Todos nós já rabiscamos uma folha de papel numa reunião interminável e há quem acredite que o estilo desses rabiscos diz muito sobre a personalidade de seu autor. Nos últimos anos, surgiram em leilão vários rabiscos de presidentes dos Estados Unidos como Roosevelt ou Eisenhower (ou mesmo de John Kenndy, que gostava de desenhar barquinhos).
A peça mostrada nessa página é excepcional pois trata-se de uma das poucas folhas rabiscadas por Napoleão Bonaparte que sobreviveram à destruição e chegaram até nós. O imperador anotou na folha o nome de algumas sedes de bispados europeus das regiões que dominava e dos prelados que pretendia nomear para as diferentes funções.
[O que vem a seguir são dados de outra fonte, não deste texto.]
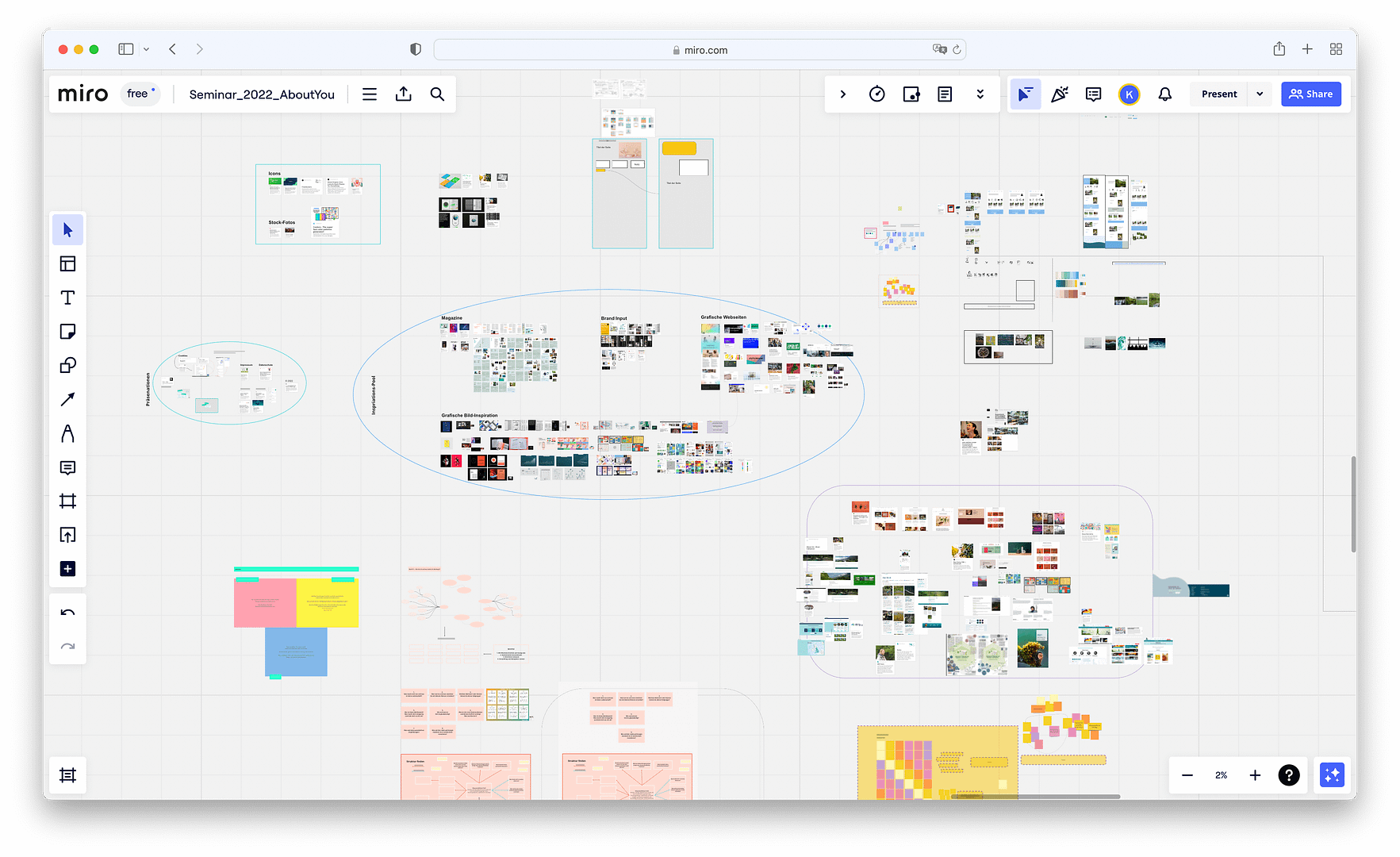Toggle the Safari sidebar
The width and height of the screenshot is (1400, 857).
point(125,48)
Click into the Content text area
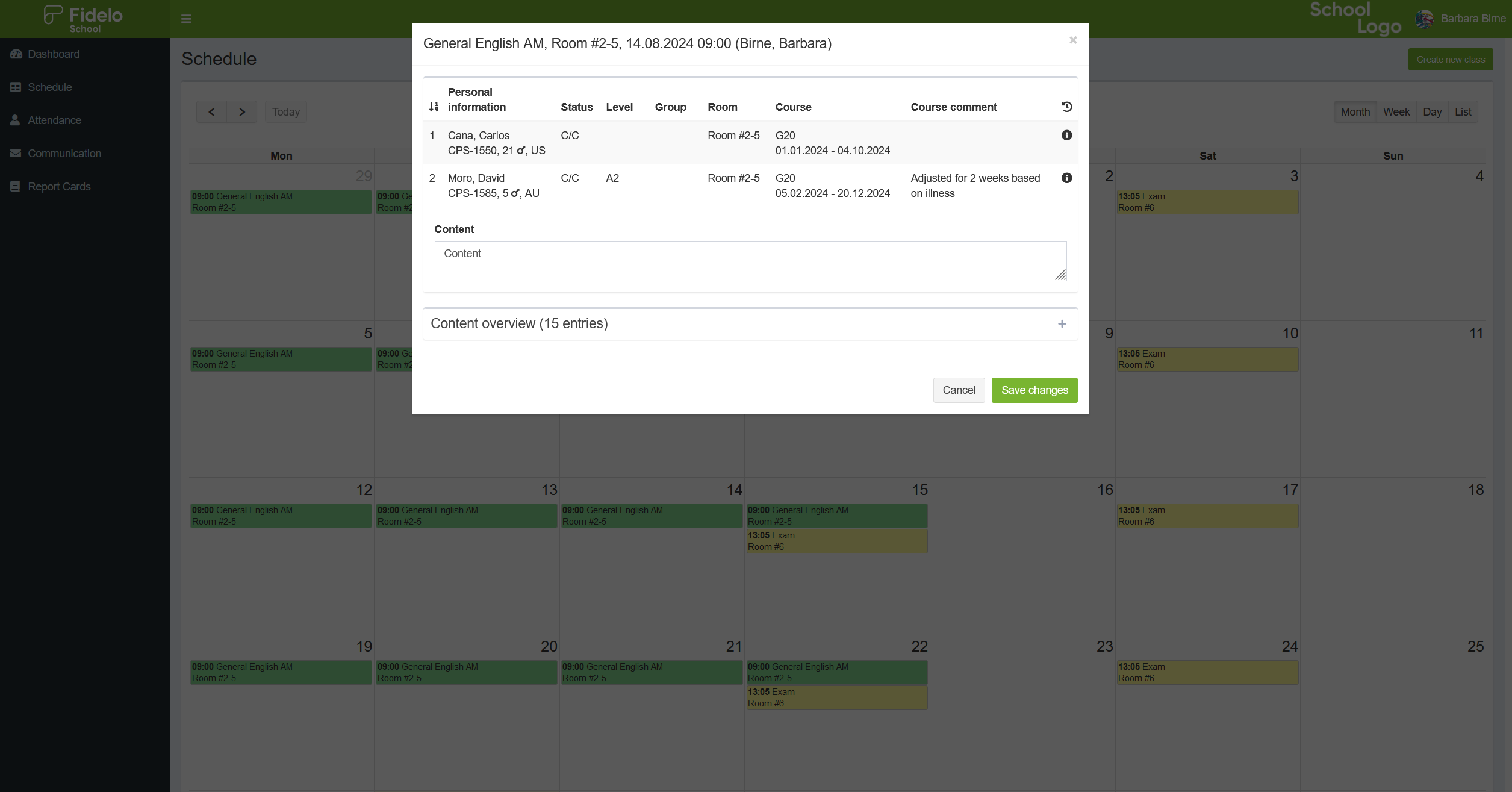The height and width of the screenshot is (792, 1512). tap(750, 261)
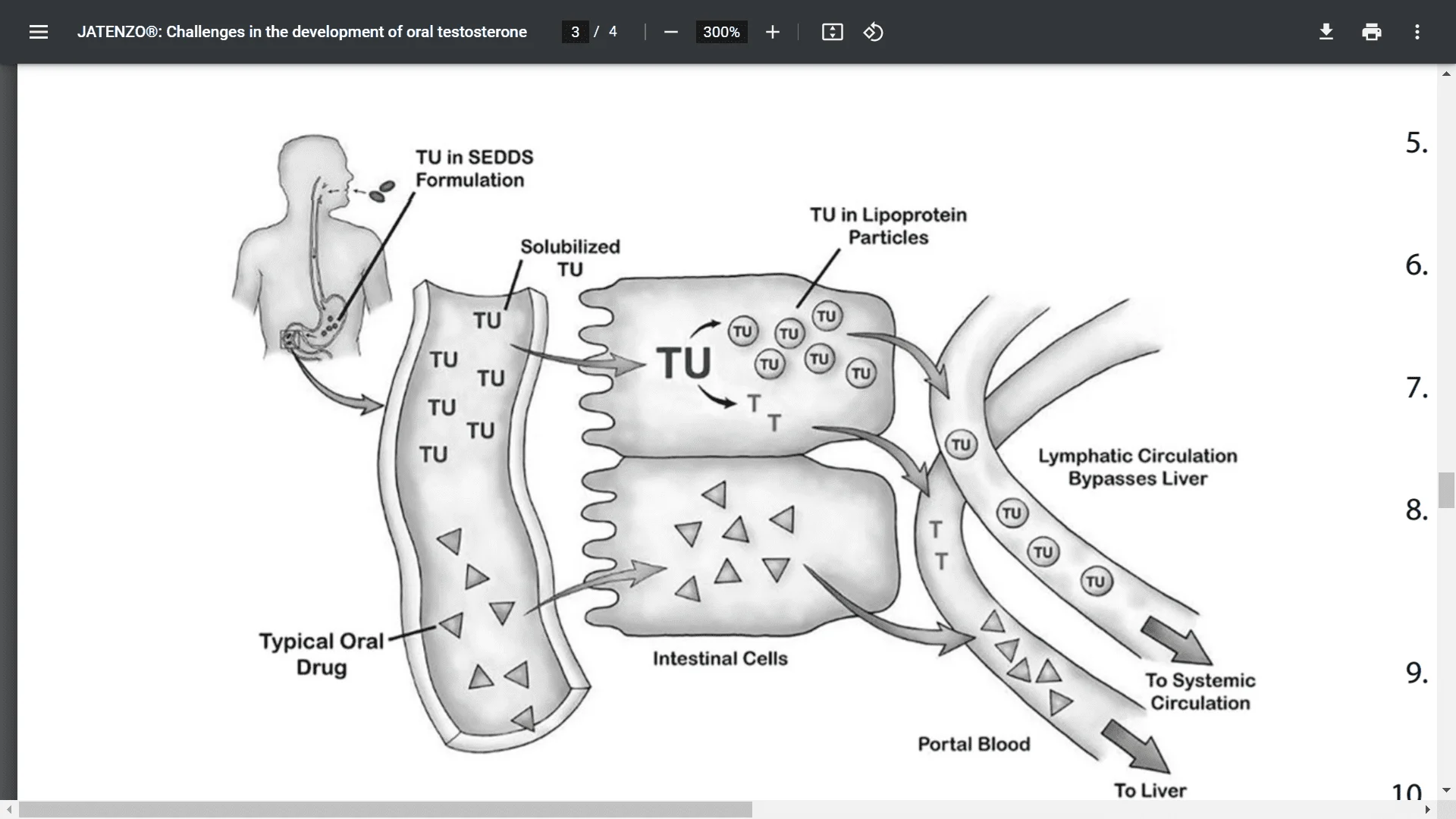Click the zoom in plus button

coord(772,32)

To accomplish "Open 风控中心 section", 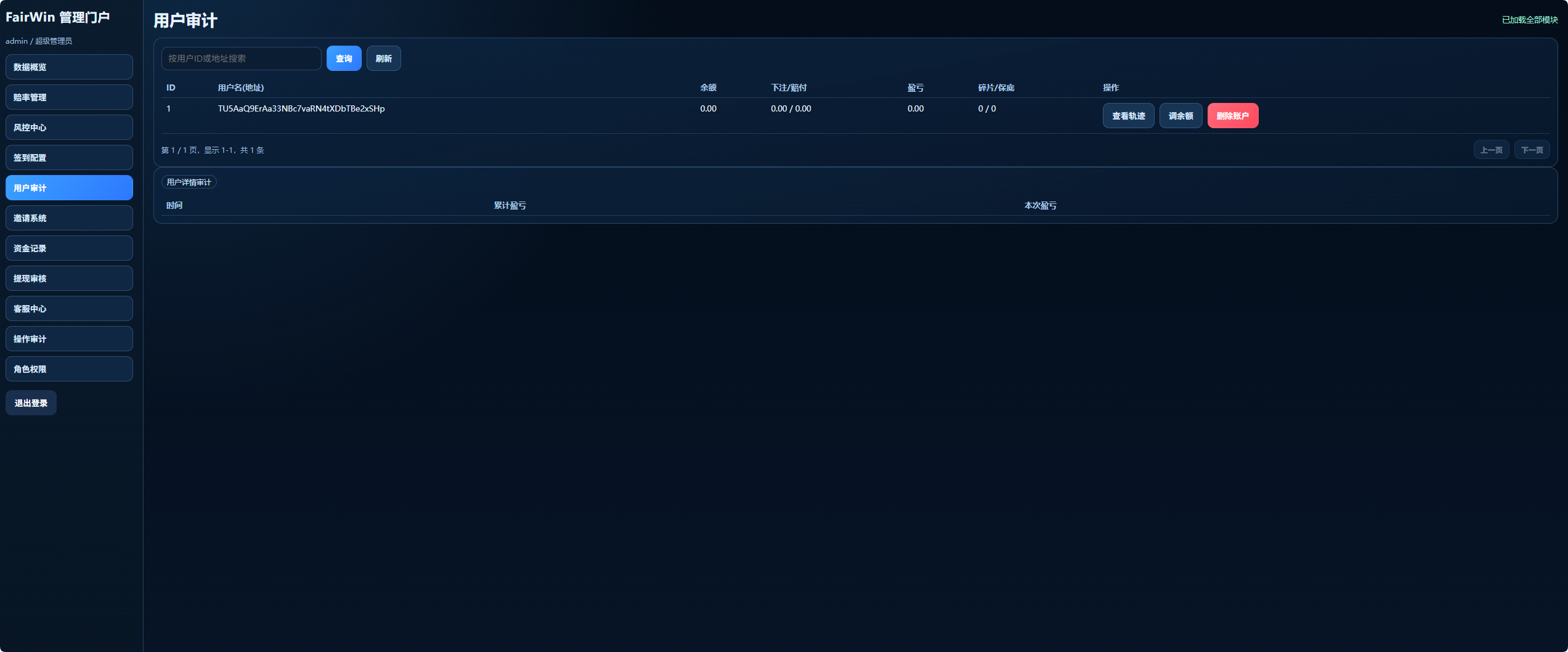I will pos(69,128).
Seu tio Joseph Fesch, irmão de sua mãe, era padre e fora elevado a cardeal pelo papa a pedido do sobrinho. O cardeal Fesch influia pesadamente na política religiosa de Napoleão, mas existia um entendimento tácito de que qualquer sugestão do imperador seria submetida ao Papa, que teria a última palavra. È bem sabido quão difíceis foram as relações entre o Papa Pio VII e o imperador Napoleão, que foi coroado por ele na França, mas o perseguiu mais tarde e chegou a prendê-lo.
Na folha e no verso mostrados nesta página, tudo indica que Napoleão, provavelmente entediado pela reunião de nomeação dos bispos, tenha desenhado o que parece ser os contornos de um forte, assunto muito mais próximo de suas preocupações que a política religiosa. No verso, o desenho num dos cantos segue o mesmo princípio.
Na verdade, tudo que dizia respeito ao poder que exercia era de sumo interesse para Napoleão. Mas é legítimo imaginar que, como todo ser humano, tivesse suas áreas de preferência. Neste caso, a presença dos rabiscos parece indicar que talvez as nomeações religiosas não fossem para Napoleão o assunto mais fascinante.
Esse documento, de extrema raridade, foi adquirido em Paris há alguns anos por seu atual detentor e faz parte de um reduzidíssimo grupo de rabiscos hoje conhecidos de autoria de Napoleão.